People respond to the level of confidence you show in them—expectations are a ceiling on performance, not a floor.

2. The Law of Intimacy

To lead your people, you must know your people.

3. The Law of Building a Cathedral

Leaders convince their people that they’re building a cathedral, not cutting stone.

4. The Law of Personal Commitment

If a leader wants a subordinate to be to committed to the success of the leaders and the leader’s organization, then the leader must be committed to the subordinate.

5. The Law of Feedback

Feedback is a gift—but to be useful, it must be camera-lens feedback, and a leader must connect the dots between feedback and its impact on the subordinate’s performance, the team’s performance, and the subordinate’s career.

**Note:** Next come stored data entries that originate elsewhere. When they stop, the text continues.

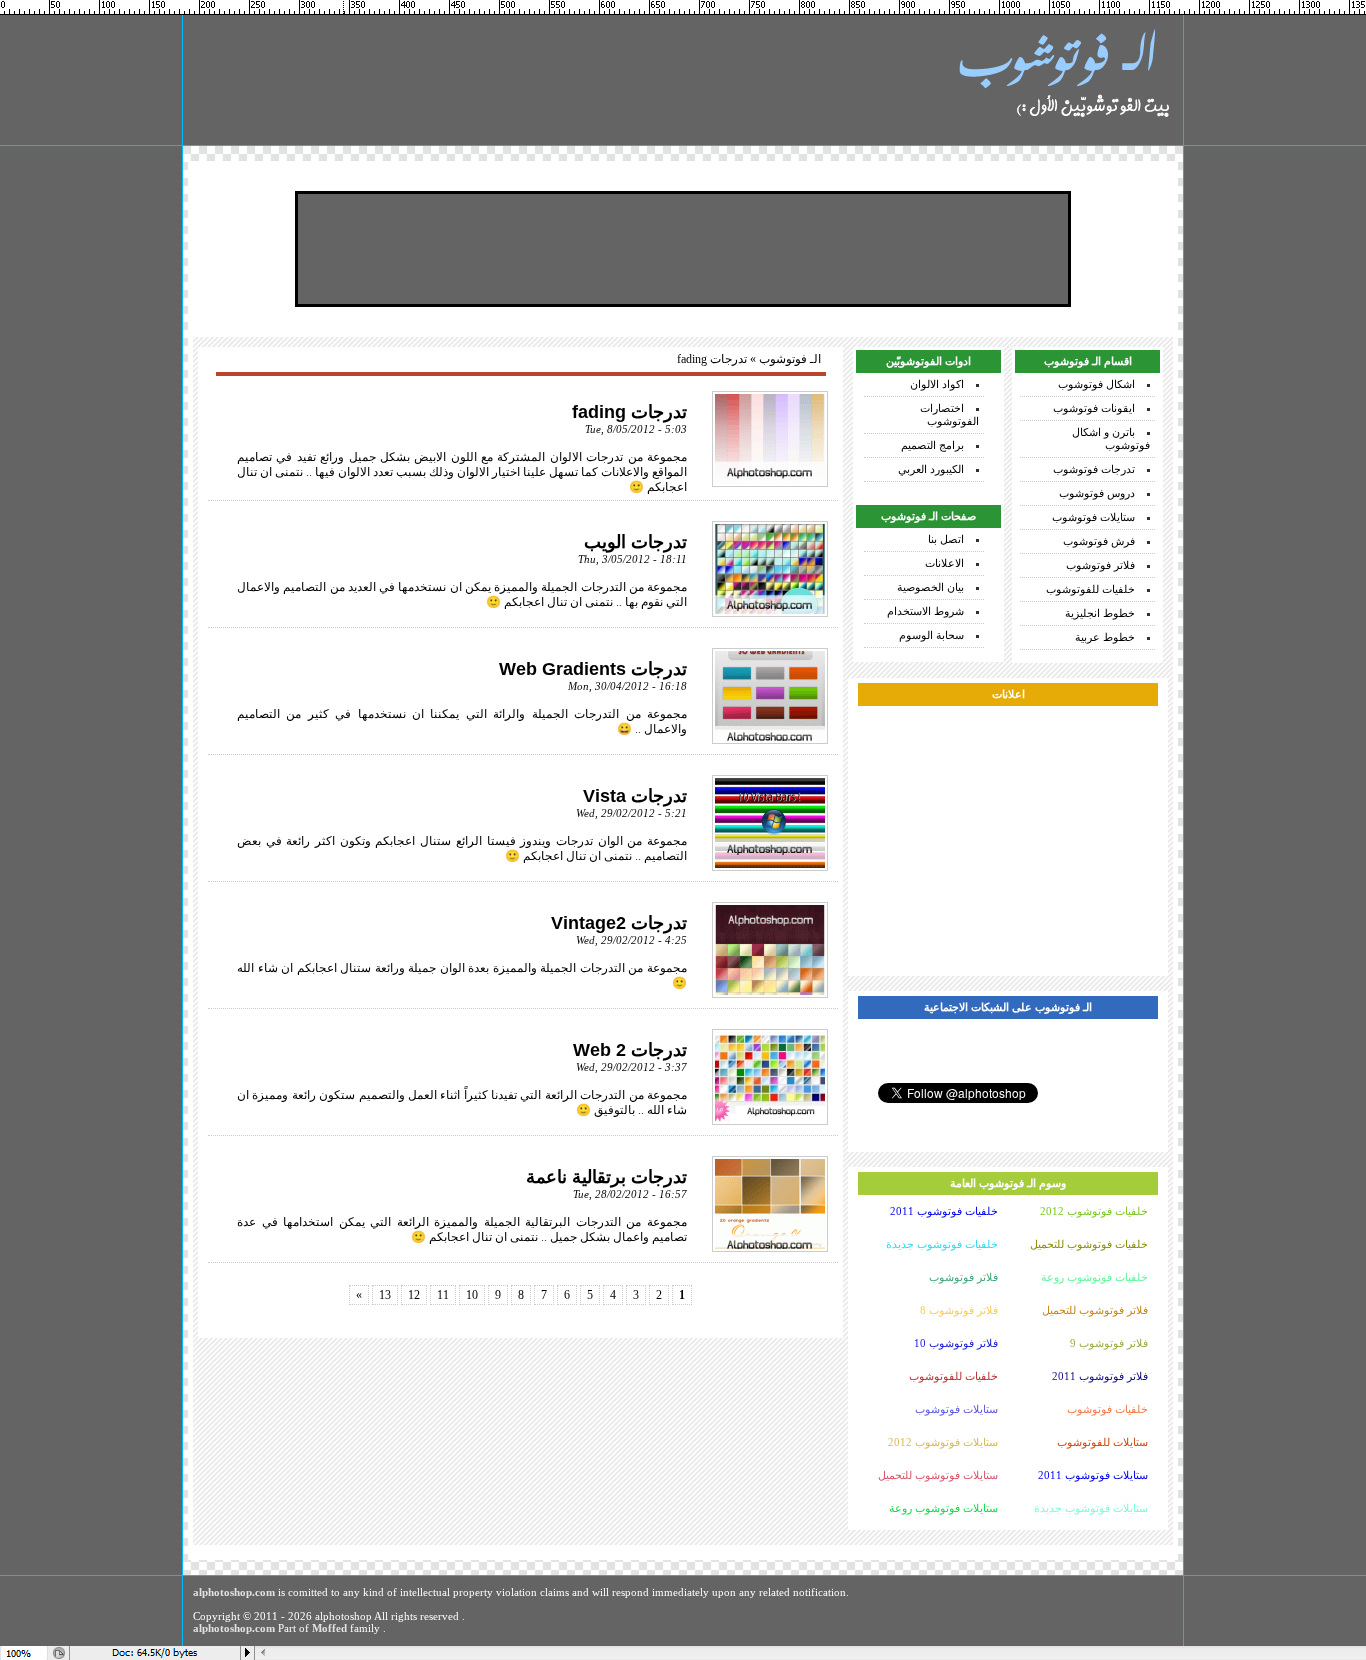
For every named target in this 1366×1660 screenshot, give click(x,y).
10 (472, 1295)
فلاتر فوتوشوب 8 (959, 1310)
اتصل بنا (946, 539)
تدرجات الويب (635, 542)
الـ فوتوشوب (790, 359)
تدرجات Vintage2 (619, 923)
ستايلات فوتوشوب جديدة (1091, 1508)
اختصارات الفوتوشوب (949, 414)
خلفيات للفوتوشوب (1090, 589)
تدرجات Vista (635, 796)
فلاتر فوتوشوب (1100, 565)
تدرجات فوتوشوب (1094, 469)
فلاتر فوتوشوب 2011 (1100, 1376)
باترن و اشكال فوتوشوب (1111, 438)
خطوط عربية (1105, 637)
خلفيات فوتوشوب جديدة (942, 1244)
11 (443, 1295)
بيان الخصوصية (930, 587)
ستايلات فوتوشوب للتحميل (938, 1475)
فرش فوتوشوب (1099, 541)
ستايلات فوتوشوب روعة (943, 1508)
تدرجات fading (629, 412)
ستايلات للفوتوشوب (1102, 1442)
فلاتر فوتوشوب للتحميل (1095, 1310)
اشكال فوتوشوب (1096, 384)
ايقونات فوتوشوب (1094, 408)
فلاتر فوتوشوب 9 (1109, 1343)
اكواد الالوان (937, 384)
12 (414, 1295)
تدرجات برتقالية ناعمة (606, 1177)
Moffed (329, 1628)
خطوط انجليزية (1100, 613)
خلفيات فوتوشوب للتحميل (1089, 1244)
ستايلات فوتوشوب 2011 (1093, 1475)
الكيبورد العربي (931, 469)
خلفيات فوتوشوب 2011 (944, 1211)
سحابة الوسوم (931, 635)
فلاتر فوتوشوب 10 (956, 1343)
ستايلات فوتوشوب (1093, 517)
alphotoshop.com (234, 1592)
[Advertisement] (683, 249)
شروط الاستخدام (925, 611)
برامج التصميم (932, 445)
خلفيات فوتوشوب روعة (1094, 1277)
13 (385, 1295)
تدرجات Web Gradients (593, 669)
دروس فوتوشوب (1097, 493)
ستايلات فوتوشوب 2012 (943, 1442)
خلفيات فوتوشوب (1107, 1409)
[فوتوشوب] (1063, 80)
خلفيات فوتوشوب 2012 (1094, 1211)
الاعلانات (944, 563)
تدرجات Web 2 (630, 1050)
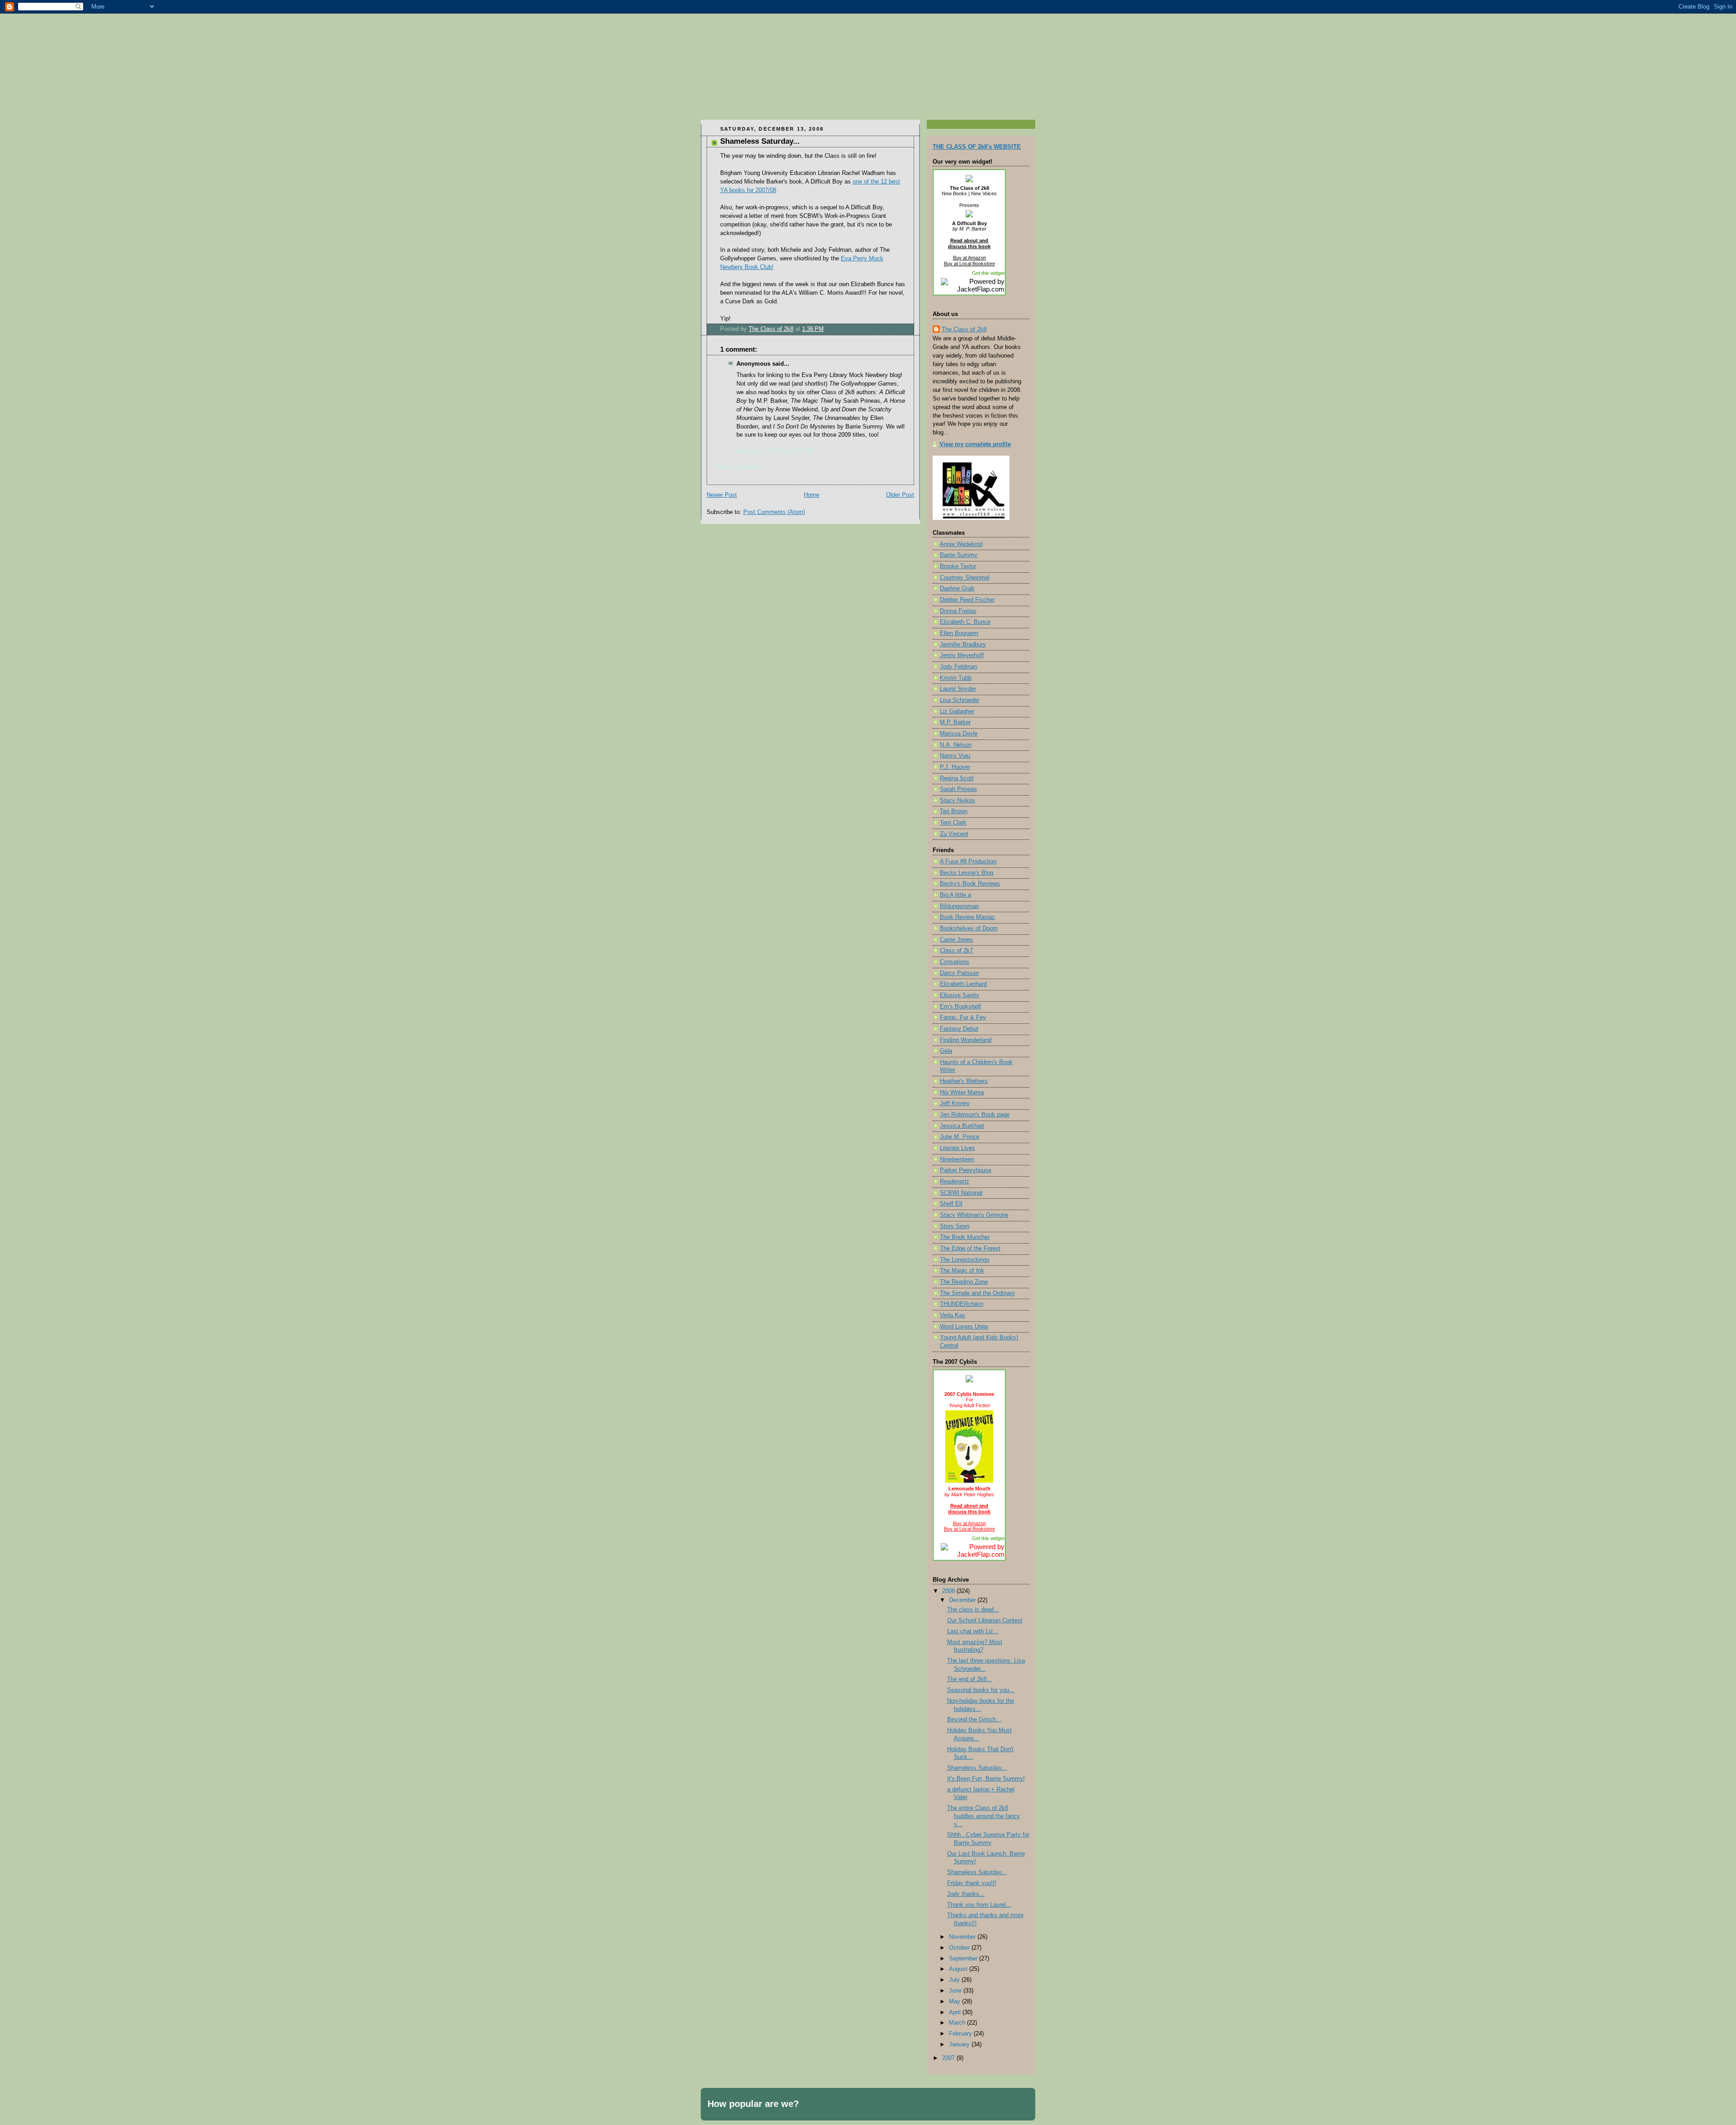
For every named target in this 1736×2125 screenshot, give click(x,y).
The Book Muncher (965, 1237)
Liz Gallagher (957, 711)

If the leader withholds feedback out of a desire not to de-motivate, that leader actually retards improvement in a subordinate’s performance.

6. The Law of Tough Love

On those occasions where it is as difficult for the leader to speak out as it is for the subordinate to hear, High-Performance Leaders have courage to say what needs to be said.

7. The Law of Competency-Based Coaching

The lower a subordinate’s skill and experience level, the more coaching and teaching a leader must provide.

8. The Law of Accountability

If you want all the leaders in your organization to follow these laws, have to hold them accountable for doing so.